■ **Problem to solve**:
What you return must be every line from the beginning of the data through the line holding "Close the Key", unchanged.

[Stored dataset items]
BEGIN
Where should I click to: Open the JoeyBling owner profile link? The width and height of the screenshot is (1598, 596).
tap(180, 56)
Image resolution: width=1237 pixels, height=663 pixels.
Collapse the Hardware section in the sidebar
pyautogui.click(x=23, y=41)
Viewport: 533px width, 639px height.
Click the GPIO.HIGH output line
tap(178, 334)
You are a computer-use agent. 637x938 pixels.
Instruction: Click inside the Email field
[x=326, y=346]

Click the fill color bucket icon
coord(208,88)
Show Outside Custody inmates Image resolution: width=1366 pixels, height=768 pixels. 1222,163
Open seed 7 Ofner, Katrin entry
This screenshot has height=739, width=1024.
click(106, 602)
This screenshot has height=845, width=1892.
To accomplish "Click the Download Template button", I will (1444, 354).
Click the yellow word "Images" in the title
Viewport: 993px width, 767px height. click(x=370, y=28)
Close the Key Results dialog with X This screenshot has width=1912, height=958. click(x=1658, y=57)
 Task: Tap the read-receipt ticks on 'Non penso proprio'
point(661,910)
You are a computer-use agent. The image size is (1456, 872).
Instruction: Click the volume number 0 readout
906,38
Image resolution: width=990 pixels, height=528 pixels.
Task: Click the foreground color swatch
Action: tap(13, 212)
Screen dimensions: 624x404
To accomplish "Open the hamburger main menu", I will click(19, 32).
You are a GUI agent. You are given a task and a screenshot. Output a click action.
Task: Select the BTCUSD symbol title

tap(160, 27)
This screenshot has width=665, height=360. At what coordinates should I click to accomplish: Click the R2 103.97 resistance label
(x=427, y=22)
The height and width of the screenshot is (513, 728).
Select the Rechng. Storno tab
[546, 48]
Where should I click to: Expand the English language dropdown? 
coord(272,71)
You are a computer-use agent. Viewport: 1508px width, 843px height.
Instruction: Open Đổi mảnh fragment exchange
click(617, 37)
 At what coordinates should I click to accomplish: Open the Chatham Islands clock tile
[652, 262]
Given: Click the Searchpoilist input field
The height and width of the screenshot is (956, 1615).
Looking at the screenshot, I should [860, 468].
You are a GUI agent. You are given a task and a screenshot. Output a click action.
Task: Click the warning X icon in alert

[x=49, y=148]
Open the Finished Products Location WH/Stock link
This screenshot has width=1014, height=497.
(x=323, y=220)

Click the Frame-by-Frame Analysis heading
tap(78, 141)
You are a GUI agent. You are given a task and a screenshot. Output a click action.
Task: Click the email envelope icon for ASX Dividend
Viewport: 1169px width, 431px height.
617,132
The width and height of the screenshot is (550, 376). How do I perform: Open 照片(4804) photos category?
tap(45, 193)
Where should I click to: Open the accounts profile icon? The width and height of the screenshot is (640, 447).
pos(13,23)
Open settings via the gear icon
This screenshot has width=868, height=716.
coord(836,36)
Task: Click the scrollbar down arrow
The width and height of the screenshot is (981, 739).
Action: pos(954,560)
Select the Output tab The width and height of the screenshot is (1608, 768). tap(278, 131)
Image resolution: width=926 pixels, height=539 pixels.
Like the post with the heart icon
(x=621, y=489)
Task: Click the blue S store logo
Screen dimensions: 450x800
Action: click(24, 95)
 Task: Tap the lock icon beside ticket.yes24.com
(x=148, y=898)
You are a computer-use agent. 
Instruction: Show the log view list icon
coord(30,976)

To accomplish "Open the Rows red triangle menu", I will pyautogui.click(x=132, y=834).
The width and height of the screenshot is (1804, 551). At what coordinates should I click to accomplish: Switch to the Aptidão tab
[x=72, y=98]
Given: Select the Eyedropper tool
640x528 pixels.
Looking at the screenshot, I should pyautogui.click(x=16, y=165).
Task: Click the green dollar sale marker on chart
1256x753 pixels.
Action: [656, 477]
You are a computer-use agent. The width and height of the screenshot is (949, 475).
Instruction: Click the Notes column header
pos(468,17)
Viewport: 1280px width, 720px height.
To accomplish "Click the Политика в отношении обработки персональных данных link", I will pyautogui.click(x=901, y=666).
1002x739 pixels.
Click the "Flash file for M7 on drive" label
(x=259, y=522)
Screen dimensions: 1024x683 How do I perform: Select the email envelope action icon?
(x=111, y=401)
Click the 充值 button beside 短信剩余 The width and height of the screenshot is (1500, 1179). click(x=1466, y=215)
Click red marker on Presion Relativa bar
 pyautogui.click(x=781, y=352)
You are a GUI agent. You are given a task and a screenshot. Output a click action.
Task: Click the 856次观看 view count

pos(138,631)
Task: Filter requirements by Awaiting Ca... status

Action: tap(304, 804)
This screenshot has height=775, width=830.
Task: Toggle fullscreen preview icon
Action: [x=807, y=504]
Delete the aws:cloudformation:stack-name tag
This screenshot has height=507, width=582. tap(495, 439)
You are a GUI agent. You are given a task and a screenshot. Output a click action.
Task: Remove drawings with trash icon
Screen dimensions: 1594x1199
END
■ **Exercise solution**:
Where should I click to: Open the JoeyBling owner profile link? The width and height of the screenshot is (1598, 596).
tap(180, 56)
Image resolution: width=1237 pixels, height=663 pixels.
Collapse the Hardware section in the sidebar
pyautogui.click(x=23, y=41)
Viewport: 533px width, 639px height.
Click the GPIO.HIGH output line
tap(178, 334)
You are a computer-use agent. 637x938 pixels.
Instruction: Click inside the Email field
[x=326, y=346]

Click the fill color bucket icon
coord(208,88)
Show Outside Custody inmates Image resolution: width=1366 pixels, height=768 pixels. 1222,163
Open seed 7 Ofner, Katrin entry
This screenshot has height=739, width=1024.
click(106, 602)
This screenshot has height=845, width=1892.
To accomplish "Click the Download Template button", I will (1444, 354).
Click the yellow word "Images" in the title
Viewport: 993px width, 767px height. click(x=370, y=28)
Close the Key Results dialog with X This screenshot has width=1912, height=958. click(x=1658, y=57)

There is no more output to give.